Tugas Tertulis —
(1) Jawablah pertanyaan berikut berdasarkan teks tentang danyang:
(a) Di tempat apa danyang dipercaya menetap?
(b) Imbalan apa yang mesti diberikan kepada danyang?
(c) Menurut Kamus Besar Bahasa Indonesia, apa arti danyang?
(2) Apakah pernyataan berikut sesuai dengan teks tentang danyang? Jawab ya atau tidak, lalu kutip kata-kata teks yang menentukan.
(a) Danyang adalah roh halus yang suka mengganggu manusia.
(b) Leluhur yang menjadi danyang adalah pendiri desa atau orang pertama yang membuka lahan desa.
(c) Danyang hanya dapat berwujud hewan.
(3) Lanjutkan teks tentang danyang setelah kalimat terakhirnya.

Kutipan Teks —

__________________________________________________

DANYANG
Dalam kebudayaan Jawa ada khazanah peribahasa orang mati meninggalkan nama tentunya nama harum kebaikan, danyang / dhanyang adalah roh / suka / jiwa halus / tokoh yang membabat / tokoh yang menempati pertama kali yang melindungi suatu tempat atau wilayah seperti pohon, gunung, mata air, desa, mata angin, atau bukit.
Danyang dipercaya menetap pada suatu tempat yang disebut punden.
Para danyang diyakini menerima permohonan orang yang meminta pertolongan.
Imbalan yang mesti diberikan kepada danyang adalah slametan.
Danyang merupakan roh halus yang tidak mengganggu ataupun menyakiti, melainkan melindungi.
Danyang sebenarnya roh para tokoh pendahulu atau leluhur sebuah desa yang sudah meninggal.
Para leluhur ini adalah pendiri sebuah desa atau orang pertama yang membuka lahan suatu desa.
Slametan menjadi sarana untuk meminta perlindungan dari Danyang.
Danyang dalam bahasa jawa dibaca Da-nyang jika menurut Kamus Besar Bahasa Indonesia adalah hantu penjaga (rumah, pohon, dan sebagainya). Jika didalam Bahasa Jawa, menurut sesepuh, danyang berarti mahkluk gaib atau mahkluk halus yang memiliki kemampuan tertinggi telah menempati sebuah tempat dalam waktu yang lama biasanya berumur ratusan tahun bahkan ribuan tahun. Danyang dapat berwujud apa saja, mulai dari benda mati seperti Tosan Aji (keris, tombak, pedang, dan lain-lain), Alat musik (gong, tabuh), bendera, payung, dan benda mati lainnya, hewan (singa, kerbau, naga, macan, buaya, monyet, gajah, ular), jin, demit (Gendruwo, wewe gombel, kuntilanak).

__________________________________________________

Data Mentah —

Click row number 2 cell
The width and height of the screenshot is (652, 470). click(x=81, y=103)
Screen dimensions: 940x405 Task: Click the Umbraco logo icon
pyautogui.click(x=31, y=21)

__________________________________________________

Jawaban Tugas —
(1)
(a) Di punden.
(b) Slametan.
(c) Hantu penjaga (rumah, pohon, dan sebagainya).

(2)
(a) Tidak: "Danyang merupakan roh halus yang tidak mengganggu ataupun menyakiti, melainkan melindungi."
(b) Ya: "Para leluhur ini adalah pendiri sebuah desa atau orang pertama yang membuka lahan suatu desa."
(c) Tidak: "Danyang dapat berwujud apa saja"

(3)
Hal menarik yang penulis temukan ada pada penjelasan wikipedia mengenai Danyang. Pada laman tersebut dituliskan penjabaran mengenai dayang, yang diartikan roh halus tertinggi yang tinggal di pohon, gunung, sumber mata air, desa, mata angin, atau bukit. Juga dituliskan bahwa danyang sebenarnya roh para tokoh pendahulu atau leluhur sebuah desa yang sudah meninggal. Sedangkan menurut sesepuh yang menjadi sumber penulis, mengatakan bahwa roh pendiri desa itu disebut pepunden atau leluhur yang dikelaskan lebih tinggi dari pada danyang. Walaupun dimata orang biasa, biasanya pepunden biasanya menampakkan dirinya menyerupai wujud hewan. Biasanya pepunden bertindak sebagai pelindung desa, sedangkan danyang lebih ke sebuah lokasi khusus seperti sebuah batu, pohon, mata air, air terjun, goa, dan lain-lain.
Biasanya danyang berada ditempat tersebut mempunyai alasan yang berbeda-beda. Beberapa alasan umum seperti tempat yang biasa digunakan oleh manusia untuk melakukan ritual, baik seperti memberikan sesembahan atau slametan apapun itu tujuannya, lokasi penting pada jaman dahulu, seperti tempat tinggal orang penting pada jaman dulu (misalnya istana, pasanggrahan, dan lain-lain), tempat ibadah (kuil, candi, dan lain-lain), tempat penyimpanan senjata, tempat penyimpanan harta, dan tempat penyimpanan barang-barang penting dan berharga lainnya, pohon, gunung, mata air, bukit, punden (makam para sesepuh desa pertama), dan lain lain.
Berdasarkan informasi yang penulis himpun, Danyang menempati tempat tersebut bisa karena kesengajaan ataupun tidak oleh pemilik tempat terdahulu, ada yang memang mengikuti pemilik terdahulu ataupun sengaja menjaga tempat khusus yang diminta pemilik tempat terdahulu. Dapat juga karena masyarakat dulu sering dan secara berkala melakukan ritual atau slametan yang ditujukan kepada pepunden tetapi karena hal tersebut dilakukan secara terus menerus dan berkala sehingga mahkluk gaib yang berada disekitar tempat tersebut juga turut pindah ke dekat lokasi tempat ritual ataupun slametan.
Walaupun ada beberapa lokasi yang biasanya ditempati oleh danyang secara alami, seperti pohon kayu besar dan telah berumur tua, sumur tua, rumah tua, makam tua, mata air tua, bukit, gunung aktif seperti Gunung Merapi, Gunung Slamet, dan seterusnya.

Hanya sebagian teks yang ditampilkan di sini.